Passage given:
-=-=-
Item 5. Interest in Securities of the Issuer.
Item 5 is hereby amended and restated to read as follows:
The aggregate percentage of Common Stock reported owned by each person named herein is based upon 36,535,000 shares of Common Stock outstanding, as of May 8, 2017, which is the total number of shares of Common Stock outstanding as reported in the Issuers Form 10-Q filed with the Securities and Exchange Commission on May 11, 2017.
(a) As of the date hereof, Main Street Capital Corporation (MSCC) directly owned 22,369 shares of Common Stock, representing approximately 0.1% of the shares of Common Stock outstanding. MSCC may be deemed to beneficially own 145,394 shares and 55,919 shares of Common Stock, representing approximately 0.6% of the shares of Common Stock outstanding, held by Main Street Mezzanine Fund, LP and Main Street Capital II, LP, respectively. Main Street Mezzanine Fund, LP and Main Street Capital II, LP are subsidiaries of MSCC. MSCC disclaims beneficial ownership of such shares.
-=-=-
Dataset entries:

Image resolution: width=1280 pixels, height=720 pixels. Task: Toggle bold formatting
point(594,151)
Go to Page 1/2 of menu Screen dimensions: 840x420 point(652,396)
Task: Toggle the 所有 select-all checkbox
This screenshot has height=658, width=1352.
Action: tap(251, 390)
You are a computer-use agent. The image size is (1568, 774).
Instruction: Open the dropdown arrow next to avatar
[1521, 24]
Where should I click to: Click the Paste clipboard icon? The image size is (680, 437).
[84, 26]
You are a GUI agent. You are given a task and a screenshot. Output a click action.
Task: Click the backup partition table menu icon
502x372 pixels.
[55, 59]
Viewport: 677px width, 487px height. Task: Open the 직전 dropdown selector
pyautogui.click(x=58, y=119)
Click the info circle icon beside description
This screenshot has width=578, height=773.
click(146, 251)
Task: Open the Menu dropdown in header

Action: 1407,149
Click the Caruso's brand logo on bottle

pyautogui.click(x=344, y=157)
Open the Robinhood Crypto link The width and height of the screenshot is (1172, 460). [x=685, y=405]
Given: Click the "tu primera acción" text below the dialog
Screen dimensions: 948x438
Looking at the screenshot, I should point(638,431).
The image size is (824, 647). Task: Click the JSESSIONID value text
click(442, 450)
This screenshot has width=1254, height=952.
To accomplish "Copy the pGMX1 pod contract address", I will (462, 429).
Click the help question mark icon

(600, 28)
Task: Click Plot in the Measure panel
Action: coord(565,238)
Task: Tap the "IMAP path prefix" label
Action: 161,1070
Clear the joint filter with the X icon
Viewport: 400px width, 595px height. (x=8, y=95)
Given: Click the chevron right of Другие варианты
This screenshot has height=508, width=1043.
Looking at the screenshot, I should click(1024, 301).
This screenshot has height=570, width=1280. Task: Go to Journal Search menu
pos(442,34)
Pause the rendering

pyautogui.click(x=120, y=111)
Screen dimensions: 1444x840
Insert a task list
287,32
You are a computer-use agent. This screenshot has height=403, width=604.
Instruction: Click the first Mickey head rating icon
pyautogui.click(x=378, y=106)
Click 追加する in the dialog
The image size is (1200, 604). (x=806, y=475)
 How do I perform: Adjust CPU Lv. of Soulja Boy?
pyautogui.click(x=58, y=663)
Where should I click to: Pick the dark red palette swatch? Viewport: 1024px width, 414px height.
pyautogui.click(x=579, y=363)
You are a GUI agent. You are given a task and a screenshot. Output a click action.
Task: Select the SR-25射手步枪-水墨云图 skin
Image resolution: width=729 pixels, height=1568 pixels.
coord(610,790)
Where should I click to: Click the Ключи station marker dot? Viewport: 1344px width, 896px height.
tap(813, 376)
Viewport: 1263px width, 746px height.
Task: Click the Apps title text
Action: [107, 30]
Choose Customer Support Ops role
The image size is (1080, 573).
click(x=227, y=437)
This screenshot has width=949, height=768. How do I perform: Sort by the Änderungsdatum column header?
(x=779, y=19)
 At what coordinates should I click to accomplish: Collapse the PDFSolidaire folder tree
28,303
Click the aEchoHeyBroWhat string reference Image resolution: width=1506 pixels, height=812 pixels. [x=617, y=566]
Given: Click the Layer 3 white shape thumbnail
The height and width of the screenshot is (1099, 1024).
-=-=-
Written tasks:
1. In the securities filing passage, how many shares of Common Stock were outstanding as of May 8, 2017?
2. Continue the securities filing passage from the point at which it ends.

Outputs by task:
1. 36,535,000 shares.

2.
(b) MSCC may be deemed to share with Main Street Mezzanine Fund, LP and Main Street Capital II, LP, subsidiaries of MSCC, the power to vote and dispose of the Common Stock directly owned by Main Street Mezzanine Fund, LP and Main Street Capital II, LP.
(c) The Reporting Persons have entered into the following transactions in the shares of Common Stock during the past sixty days:
The undersigned disclosed under Item 5 to its Amendment No. 4 to Schedule 13 D filed on March 29, 2017 that MSCC was in discussions with the Issuer regarding the secured loan that MSCC previously provided to the Issuer. Such discussions included a potential repurchase of the loan by the Issuer, the refinancing and restructuring of the loan and the possible repurchase of shares of Common Stock beneficially owned by MSCC and its subsidiaries by the Issuer.
On July 31, 2017, the Issuer and Main Street Equity Interests, Inc., Main Street Mezzanine Fund, LP and Main Street Capital II, LP (the Main Street Parties) entered into a Redemption Agreement, pursuant to which (i) the Issuer paid Main Street Equity Interests, Inc. $2,549,999 under a secured loan that was previously provided to the Issuer and (ii) the Issuer redeemed 7,645,414 shares of Common Stock from Main Street Equity Interests, Inc., 47,741 shares of Common Stock from Main Street Mezzanine Fund, LP, and 18,362 shares of Common Stock from Main Street Capital II, LP for $1.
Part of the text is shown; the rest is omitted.